CMA vs Microsoft - Game Changer!
In January 2022 Microsoft announced that it is acquiring Activision Blizzard King (ABK), the video-game developer responsible for successful franchises like Call of Duty, for $68.7 billion. Antitrust regulators around the world are now investigating the proposed merger for competitive concerns. While authorities in Brazil and Chile have concluded that the deal poses no significant issues, regulators in the United States, European Union, and the United Kingdom remain sceptical.
The UK’s Competition and Markets Authority concluded its “phase-1 investigation” in September 2022. The CMA found that there is a realistic prospect that the deal will lead to a substantial lessening of competition — the relevant statutory standard for initiating a “phase-2 investigation”.
Following is a summary of the CMA’s concerns, which are largely echoed by other regulators[1].
The CMA has identified three separate (but interconnected) markets that are relevant to the transaction.
1. Consoles: this is the market for video-game consumer hardware. It is dominated by Sony’s PlayStation, Microsoft’s Xbox, and Nintendo’s Switch.
2. Multi-game subscription services: traditionally, developers have sold their games in digital stores and physical shops on a one-time purchase model Users make a single purchase that gives them permanent access to the title. While this remains the dominant way to purchase games, in recent years a new model has started taking shape where users pay a set monthly fee for access to a catalogue of titles. This is the multi-game subscription service market, and Xbox’s Game Pass subscription is the frontrunner.
3. Cloud gaming services: users have typically accessed their purchased videogame by either downloading it to their local console or by purchasing a physical disk. Cloud gaming is a new method of distribution where the video game is hosted on a central cloud and “streamed” to the user. Thus, no download is necessary, and the game could theoretically be accessed from any device, not just the one it was purchased for. Microsoft’s Xbox Cloud Gaming product is arguably the leader of this market.
It is worth highlighting, as does the CMA, that the markets for multi-game subscription services and cloud gaming services are currently in their infancy, and it remains to be seen if they are secularly viable markets that will truly take hold. Critics of the investigation say this is a reason for regulators to adopt a wait-and-see approach. On the flipside, the CMA argues that action is needed precisely because the markets are nascent. Foreclosing competition at such an early stage could all but guarantee a winner-takes-all monopoly / duopoly.
The CMA has proposed two theories of harm, which trace out how the merger could adversely impact competition in the aforementioned three markets.
1. Input foreclosure: video games are an input in the console and multi-game subscription services markets. Currently, Activision’s games are available on the one-time purchase model across a variety of platforms – PlayStation, Xbox, PC etc. These games are launched simultaneously across all platforms. The CMA is concerned that Microsoft will hinder competition in the console market by making these games exclusive to Xbox, or by degrading competitors’ access; for example, by charging them higher licensing fees or by delaying a release on their platforms. It should be noted that Call of Duty is not available as part of any multi-game subscription service.
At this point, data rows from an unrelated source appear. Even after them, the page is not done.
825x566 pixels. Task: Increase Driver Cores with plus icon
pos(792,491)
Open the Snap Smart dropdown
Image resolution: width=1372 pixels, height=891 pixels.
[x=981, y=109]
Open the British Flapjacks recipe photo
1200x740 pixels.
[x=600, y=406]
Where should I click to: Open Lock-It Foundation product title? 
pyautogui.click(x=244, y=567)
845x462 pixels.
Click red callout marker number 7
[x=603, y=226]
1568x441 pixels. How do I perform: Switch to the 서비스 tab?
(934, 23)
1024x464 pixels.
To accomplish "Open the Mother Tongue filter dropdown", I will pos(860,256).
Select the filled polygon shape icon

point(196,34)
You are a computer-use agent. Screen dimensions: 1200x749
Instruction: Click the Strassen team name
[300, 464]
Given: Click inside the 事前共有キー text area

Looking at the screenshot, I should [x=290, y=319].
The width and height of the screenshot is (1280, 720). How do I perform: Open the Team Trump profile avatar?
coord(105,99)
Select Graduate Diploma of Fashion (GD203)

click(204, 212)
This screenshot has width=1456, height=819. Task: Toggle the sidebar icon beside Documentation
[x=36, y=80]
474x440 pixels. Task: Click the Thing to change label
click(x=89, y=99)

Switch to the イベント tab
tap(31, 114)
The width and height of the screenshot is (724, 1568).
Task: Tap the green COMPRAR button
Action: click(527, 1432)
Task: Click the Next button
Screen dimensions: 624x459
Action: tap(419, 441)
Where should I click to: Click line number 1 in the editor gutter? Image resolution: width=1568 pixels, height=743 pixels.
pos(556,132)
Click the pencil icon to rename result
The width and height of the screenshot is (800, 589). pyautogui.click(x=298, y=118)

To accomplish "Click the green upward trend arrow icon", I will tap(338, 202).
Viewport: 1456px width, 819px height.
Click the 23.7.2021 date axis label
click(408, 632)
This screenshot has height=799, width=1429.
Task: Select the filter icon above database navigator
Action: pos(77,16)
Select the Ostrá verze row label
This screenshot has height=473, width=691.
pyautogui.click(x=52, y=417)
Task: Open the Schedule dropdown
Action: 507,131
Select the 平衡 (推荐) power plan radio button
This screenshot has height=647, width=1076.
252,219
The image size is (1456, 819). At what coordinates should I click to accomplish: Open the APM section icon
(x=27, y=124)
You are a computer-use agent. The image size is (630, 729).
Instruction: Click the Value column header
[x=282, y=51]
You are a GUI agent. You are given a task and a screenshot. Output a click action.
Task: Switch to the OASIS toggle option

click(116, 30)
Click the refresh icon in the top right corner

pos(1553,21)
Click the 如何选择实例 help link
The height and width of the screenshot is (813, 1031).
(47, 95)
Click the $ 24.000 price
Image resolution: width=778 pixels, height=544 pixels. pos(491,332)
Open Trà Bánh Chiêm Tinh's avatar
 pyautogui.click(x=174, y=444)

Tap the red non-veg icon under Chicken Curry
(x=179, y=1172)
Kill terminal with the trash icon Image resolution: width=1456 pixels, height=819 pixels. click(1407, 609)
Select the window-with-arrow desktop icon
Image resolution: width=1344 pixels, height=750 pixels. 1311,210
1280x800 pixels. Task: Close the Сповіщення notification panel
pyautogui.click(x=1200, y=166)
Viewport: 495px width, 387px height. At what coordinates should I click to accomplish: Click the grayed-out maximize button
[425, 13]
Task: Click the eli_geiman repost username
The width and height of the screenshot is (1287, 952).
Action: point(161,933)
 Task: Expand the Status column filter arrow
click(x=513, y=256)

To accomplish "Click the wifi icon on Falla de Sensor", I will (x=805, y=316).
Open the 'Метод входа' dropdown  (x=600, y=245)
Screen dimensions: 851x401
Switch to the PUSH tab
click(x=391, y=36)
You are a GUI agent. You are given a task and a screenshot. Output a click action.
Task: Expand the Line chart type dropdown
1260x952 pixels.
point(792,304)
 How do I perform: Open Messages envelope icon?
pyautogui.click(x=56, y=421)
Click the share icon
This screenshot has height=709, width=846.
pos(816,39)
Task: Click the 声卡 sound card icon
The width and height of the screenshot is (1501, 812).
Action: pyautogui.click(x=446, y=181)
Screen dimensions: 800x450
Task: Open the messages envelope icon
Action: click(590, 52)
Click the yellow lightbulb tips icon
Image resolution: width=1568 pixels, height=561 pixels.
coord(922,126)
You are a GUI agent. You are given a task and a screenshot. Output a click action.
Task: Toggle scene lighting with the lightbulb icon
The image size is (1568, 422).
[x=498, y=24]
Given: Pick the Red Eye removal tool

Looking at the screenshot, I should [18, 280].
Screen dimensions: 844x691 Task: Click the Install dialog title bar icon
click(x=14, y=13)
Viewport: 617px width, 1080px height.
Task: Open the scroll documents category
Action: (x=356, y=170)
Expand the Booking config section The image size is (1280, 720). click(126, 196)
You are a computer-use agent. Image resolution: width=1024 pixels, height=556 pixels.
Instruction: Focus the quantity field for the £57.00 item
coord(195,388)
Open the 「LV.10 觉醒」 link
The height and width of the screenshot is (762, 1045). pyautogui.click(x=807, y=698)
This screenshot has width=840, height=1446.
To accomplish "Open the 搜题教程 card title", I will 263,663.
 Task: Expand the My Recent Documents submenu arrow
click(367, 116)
The CMA argues that after the merger Microsoft could unfairly hinder competition in the market by including the game, which is extremely popular, in the Xbox Game Pass catalogue. This would unfairly make Game Pass a much stronger product than rival subscription offerings, and non-Xbox platforms may be chained to offering the game on a one-time purchase basis. In a counterfactual word where Activision stays independent, the developer would be incentivised to make CoD available across several multi-game subscription services to maximise licensing fees. However, if it is owned by Microsoft, the benefits to Microsoft as a whole will outweigh the cost of losing licensing revenue.
2. Raise barriers to entry and foreclose competition: this concern pertains to the market for cloud gaming services. Streaming games over an internet connection requires powerful cloud infrastructure. Azure, Microsoft’s public cloud product, which is used by companies like Netflix, can deliver the necessary goods. The CMA is worried that Microsoft will leverage its strength in the cloud market (Azure is currently the second largest provider) to unfairly secure its position in the market for cloud gaming services. For example, Microsoft could give Xbox Cloud Gaming preferable access and charge other cloud gaming service providers a higher license fee if they choose to use Azure. Alternatively, competitors could build their own cloud infrastructure, but this is notoriously expensive and is likely to be unfeasible.
The CMA is now conducting an in-depth “phase 2 investigation” to see if the deal will likely result in a substantial lessening of competition – which is the standard that must be met for the regulator to issue an order prohibiting the transaction. This investigation was initially due to be finished in March 2023 but last week the CMA said it needed more time and extended the deadline to April 2023. Meanwhile, the European Commission will release the findings of its in-depth investigation on 23 March 2023, and in the US the Federal Trade Commission has already sued to block the deal in Courts. Microsoft is confident the deal will go through because it is good for competition – an opinion shared by 75% of the public comments solicited by the CMA as part of its information gathering exercise[2]. Only time will tell!